Kepala dan bahu lebih tinggi dari siapa pun di dekatnya, dan dada yang sangat lebar sehingga tampak mengancam pohon-pohon itu, dia melangkah ke dalam lingkaran membawa serta aura kekerasan yang hampir tidak terkendali, rasa kekuatan hewani yang murni. Rambutnya jatuh ke matanya, dan kerah tebal rompi pria itu yang tampak seperti bulu singa raksasa membingkai wajah lancipnya dan mata terangnya.
Di bawah rompi berkerah tinggi yang jatuh menyapu di sekitar lututnya, dia memakai celana kulit dan tidak memakai kaus. Bisep, dada, dan perutnya berminyak dan bersinar di cahaya bulan.

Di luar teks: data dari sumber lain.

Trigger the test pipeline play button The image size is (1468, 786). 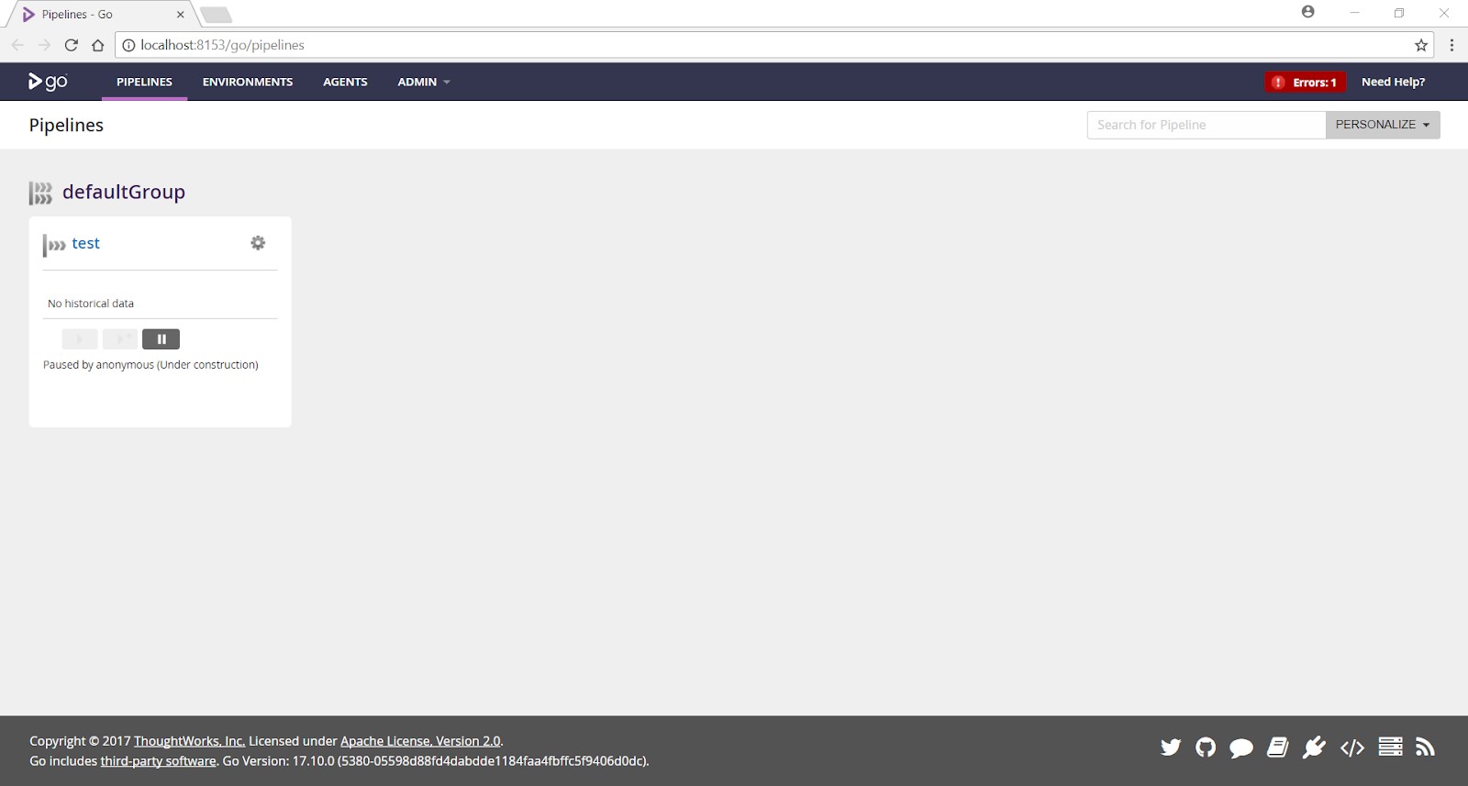80,339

Dia mungkin adalah pria paling karnal yang pernah Elia lihat, dan dia memindai tempat terbuka seolah itu—dan semua orang di dalamnya—miliknya.
Ada bisikan di pohon-pohon dan Elia menyadari semua yang menonton telah membungkuk kepadanya—termasuk wanita-wanita telanjang yang telah memposisikan diri mereka di sekitar lingkaran, masing-masing menghadap kepadanya dengan kepala mereka tertunduk. Semua orang, kecuali Elia. Dia menelan ludah keras saat mereka semua berdiri tegak, penonton di pohon-pohon membungkuk ke dalam, menahan napas dan menunggu dia berbicara.

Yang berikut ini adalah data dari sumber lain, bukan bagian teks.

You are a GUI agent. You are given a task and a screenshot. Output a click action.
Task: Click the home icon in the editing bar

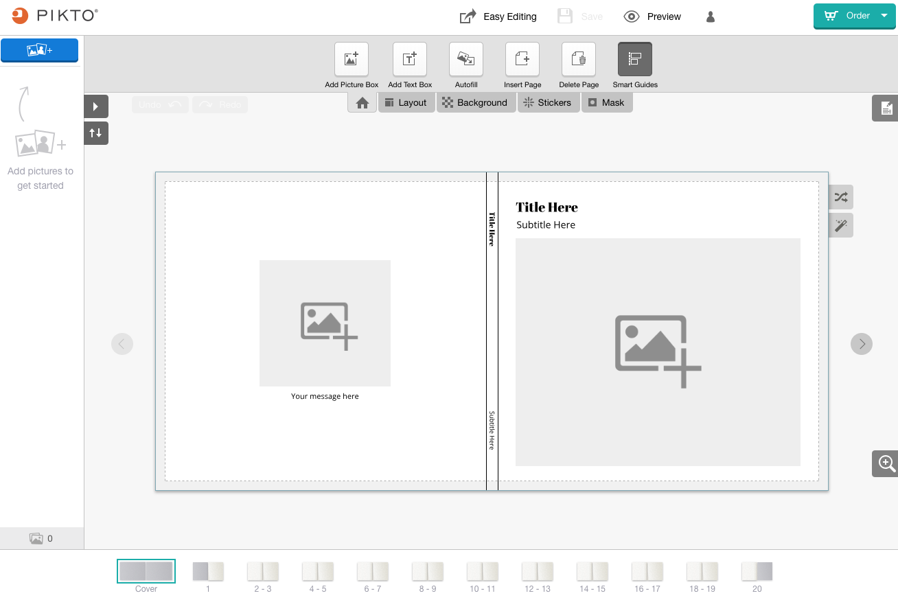(362, 102)
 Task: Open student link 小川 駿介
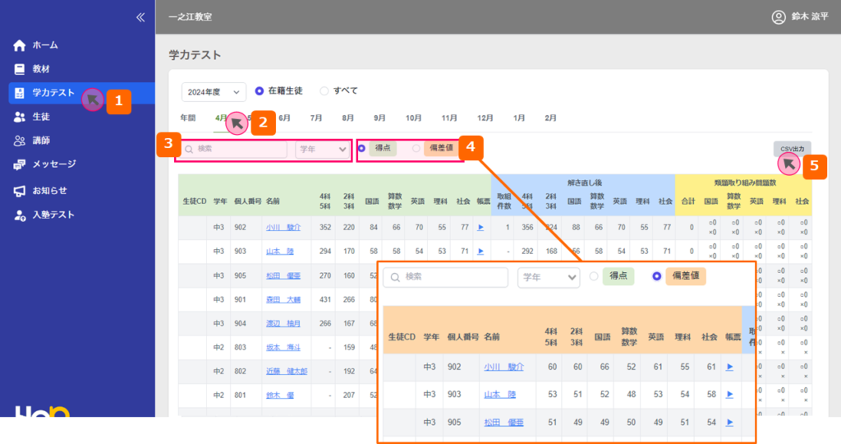tap(283, 227)
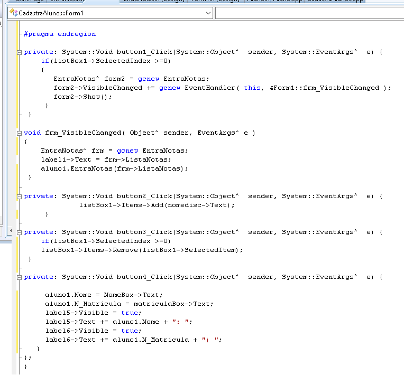This screenshot has width=404, height=384.
Task: Collapse the button3_Click method block
Action: 20,232
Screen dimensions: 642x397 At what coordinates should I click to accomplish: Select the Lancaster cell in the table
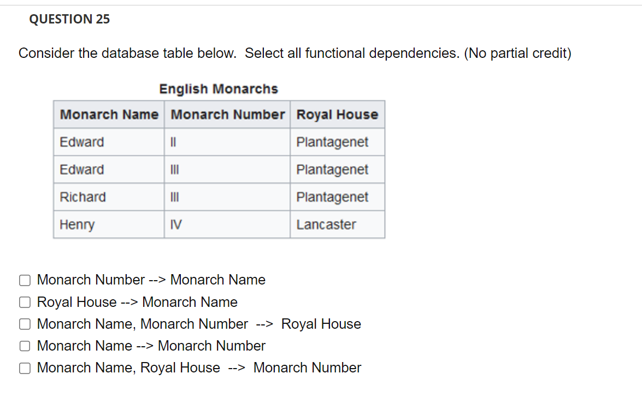pos(326,224)
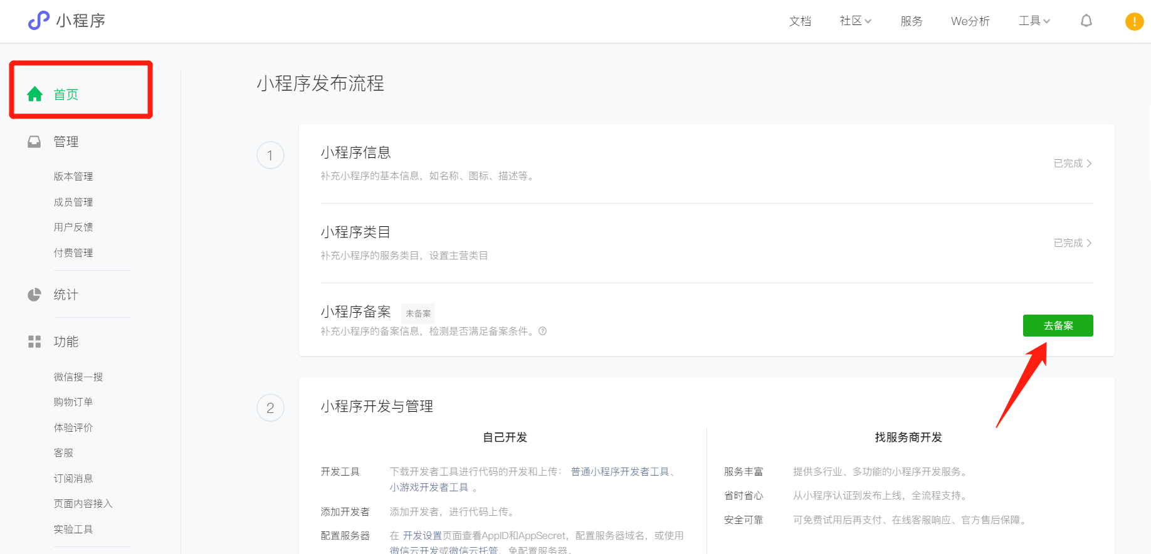Image resolution: width=1151 pixels, height=554 pixels.
Task: Open 成员管理 in sidebar
Action: click(73, 202)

Tetapi Elia membeku. Karena saat dia mengangkat kepalanya yang besar dan memindai tempat terbuka, matanya terkunci pada dirinya, dan untuk sesaat cahaya pengakuan bersinar di dalamnya. Ada momen kristal di mana pandangan mereka bertemu dan Elia akan bersumpah dia memanggil namanya—namun bibirnya tidak bergerak.
Dia berkedip dan menarik napas dalam-dalam.
Tetapi wajahnya tetap datar. Kemudian dia menyeret pandangannya ke kiri Elia, dan saat dia terus memindai kerumunan, membuka mulutnya dan mulai berbicara.